WORK TO BE COMPLETED:
After locating the line with "Screen dimensions: 1120x1064", set down that line and all the lines that follow it, unchanged, to the end of the records; omit the pictures.
INFORMATION SHOWN below:
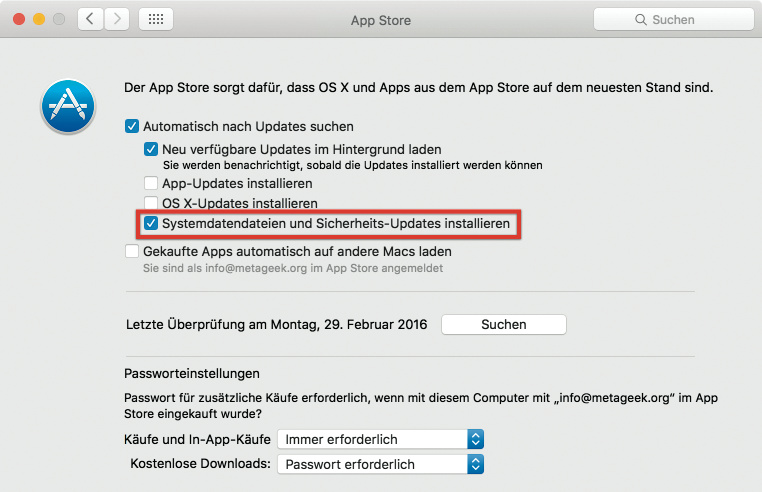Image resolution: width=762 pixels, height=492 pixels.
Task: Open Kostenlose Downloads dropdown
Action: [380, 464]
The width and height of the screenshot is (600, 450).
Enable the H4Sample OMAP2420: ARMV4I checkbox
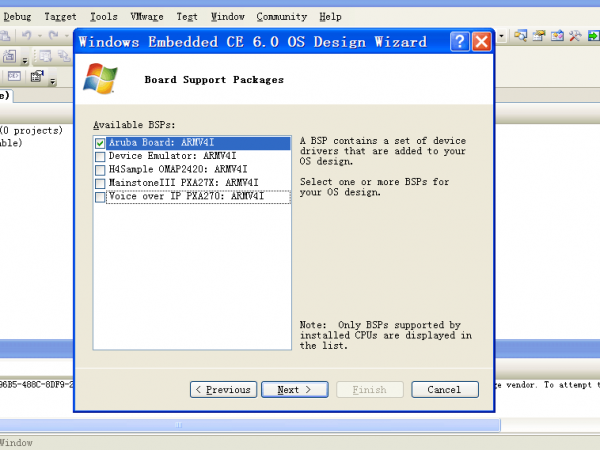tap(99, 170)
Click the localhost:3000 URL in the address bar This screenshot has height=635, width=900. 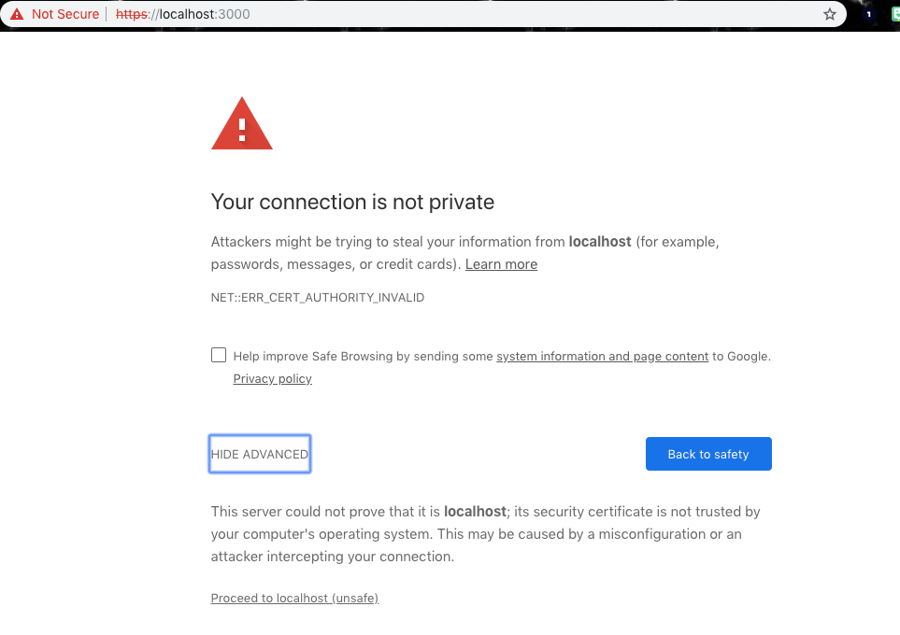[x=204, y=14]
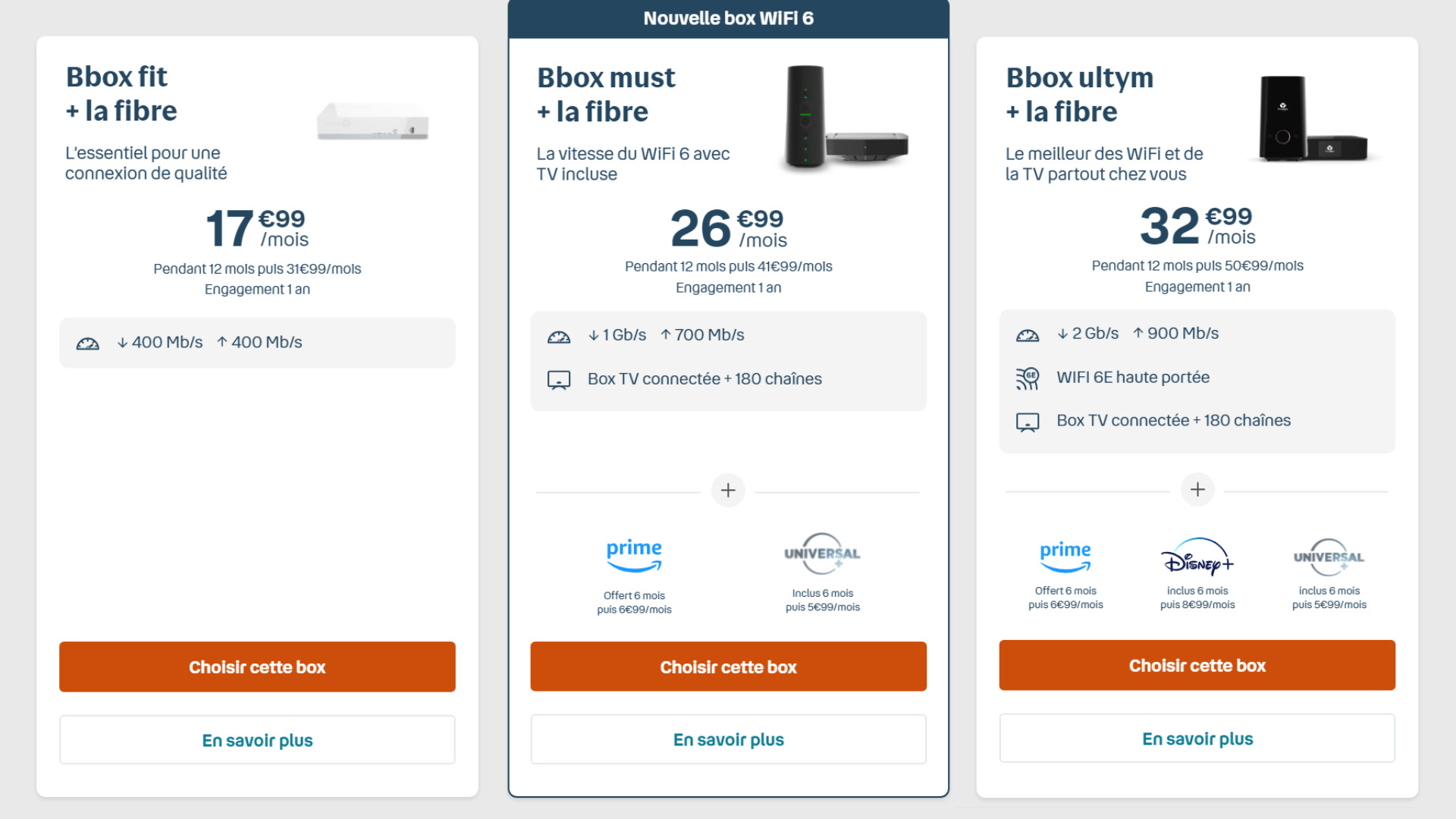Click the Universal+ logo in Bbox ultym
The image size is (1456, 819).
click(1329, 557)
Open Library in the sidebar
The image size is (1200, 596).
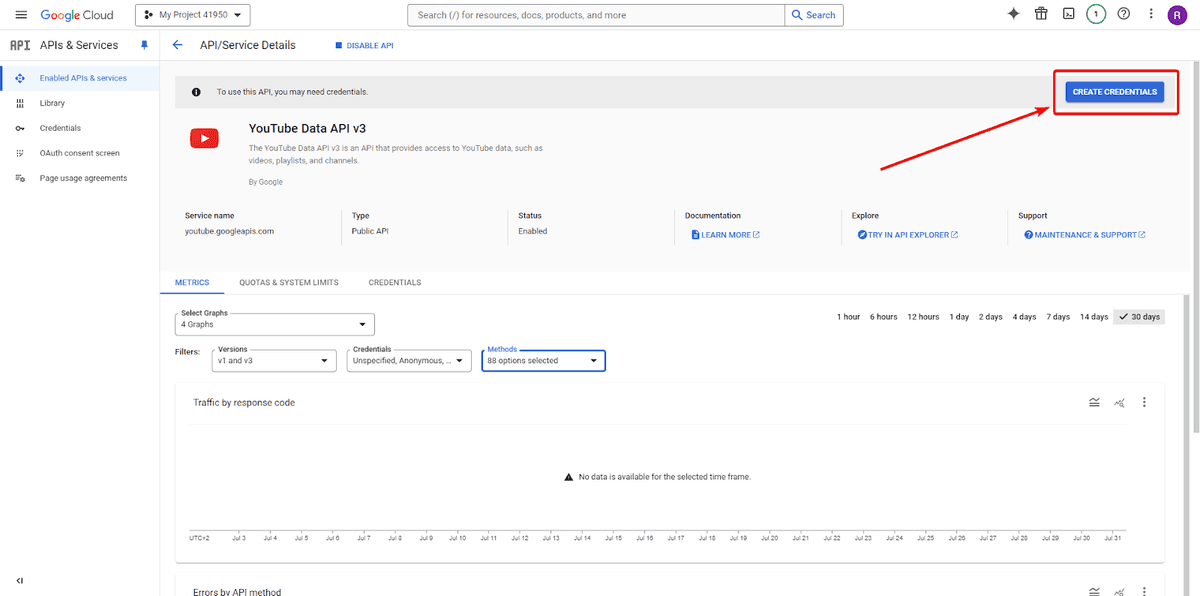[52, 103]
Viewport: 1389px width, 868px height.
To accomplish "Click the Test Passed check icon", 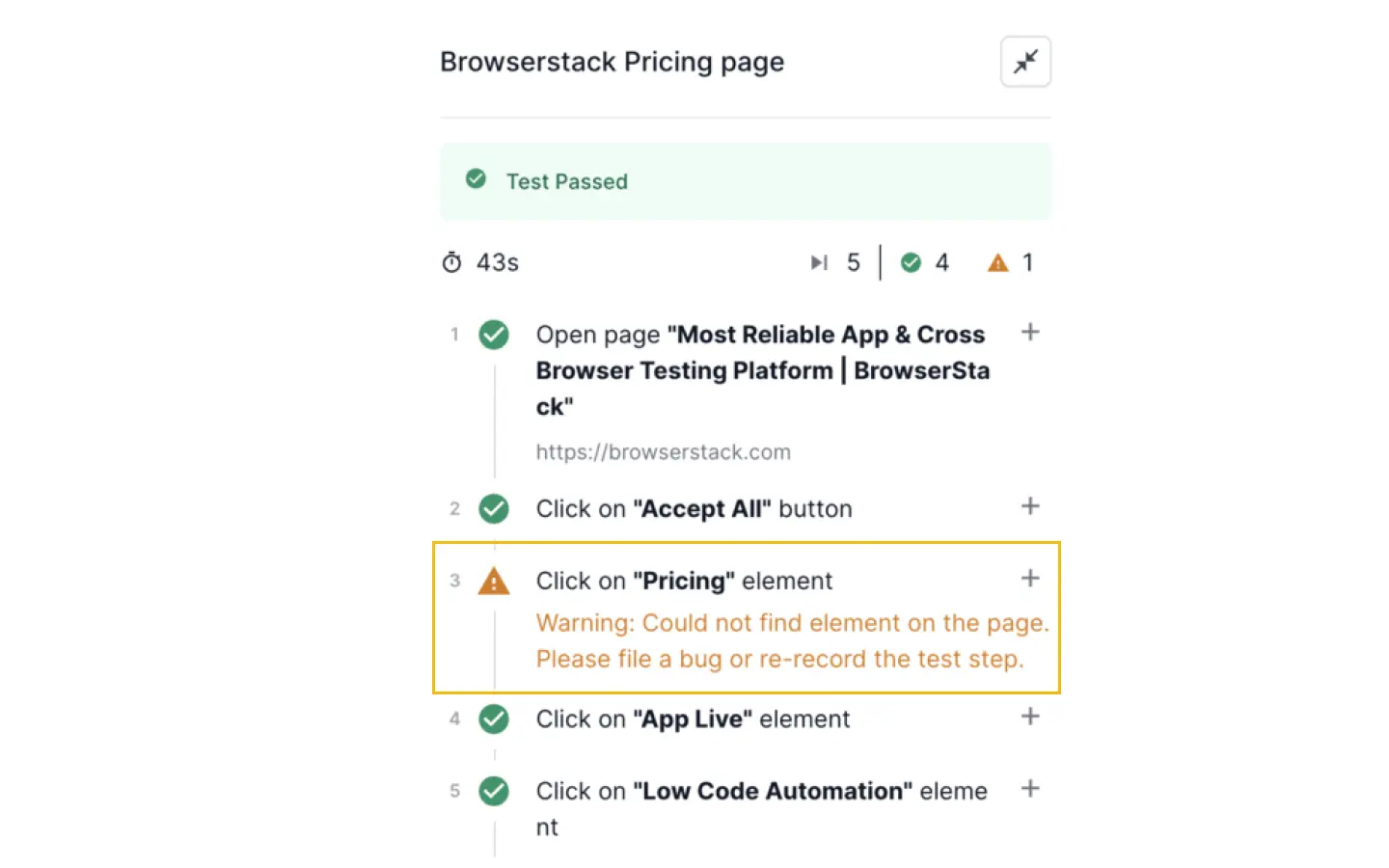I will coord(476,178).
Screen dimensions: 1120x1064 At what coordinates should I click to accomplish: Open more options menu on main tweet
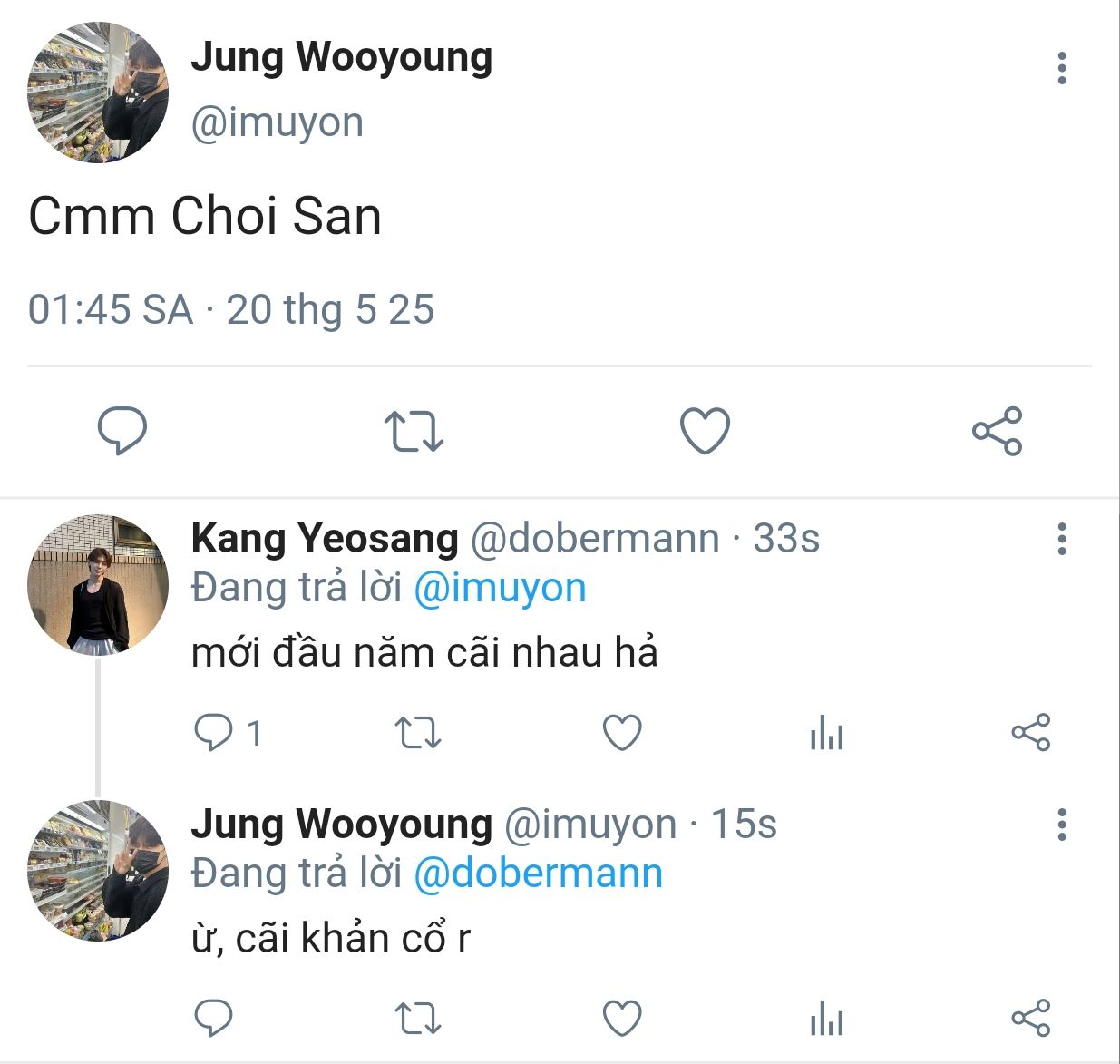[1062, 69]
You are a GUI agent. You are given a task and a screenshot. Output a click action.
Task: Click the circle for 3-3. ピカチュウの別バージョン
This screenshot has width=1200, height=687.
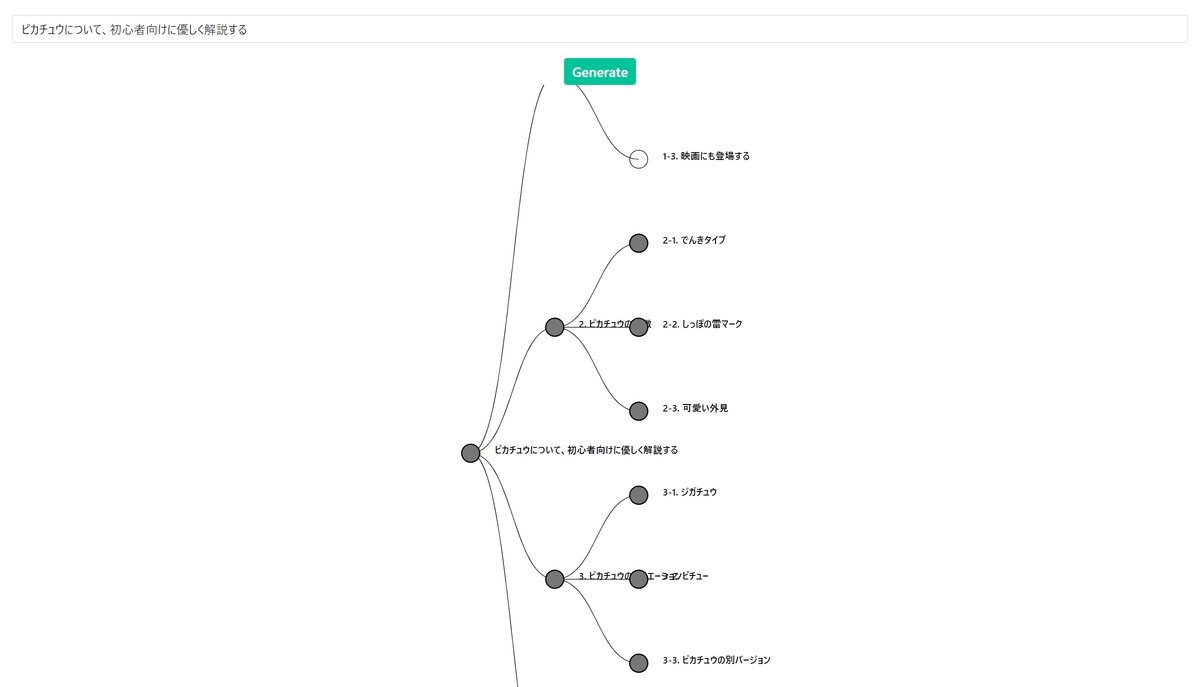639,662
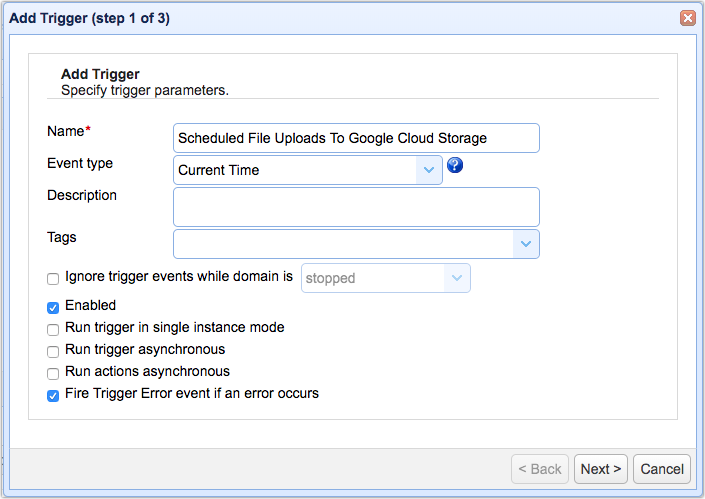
End of INFORMATION SHOWN.
RESPONSE TO THE TASK:
Screen dimensions: 1120x1064 At what coordinates should I click to accomplish: Open more options menu on main tweet
[1062, 69]
You are a GUI agent. You are given a task and a screenshot. Output a click action.
Task: Click the circle for 3-3. ピカチュウの別バージョン
This screenshot has width=1200, height=687.
639,662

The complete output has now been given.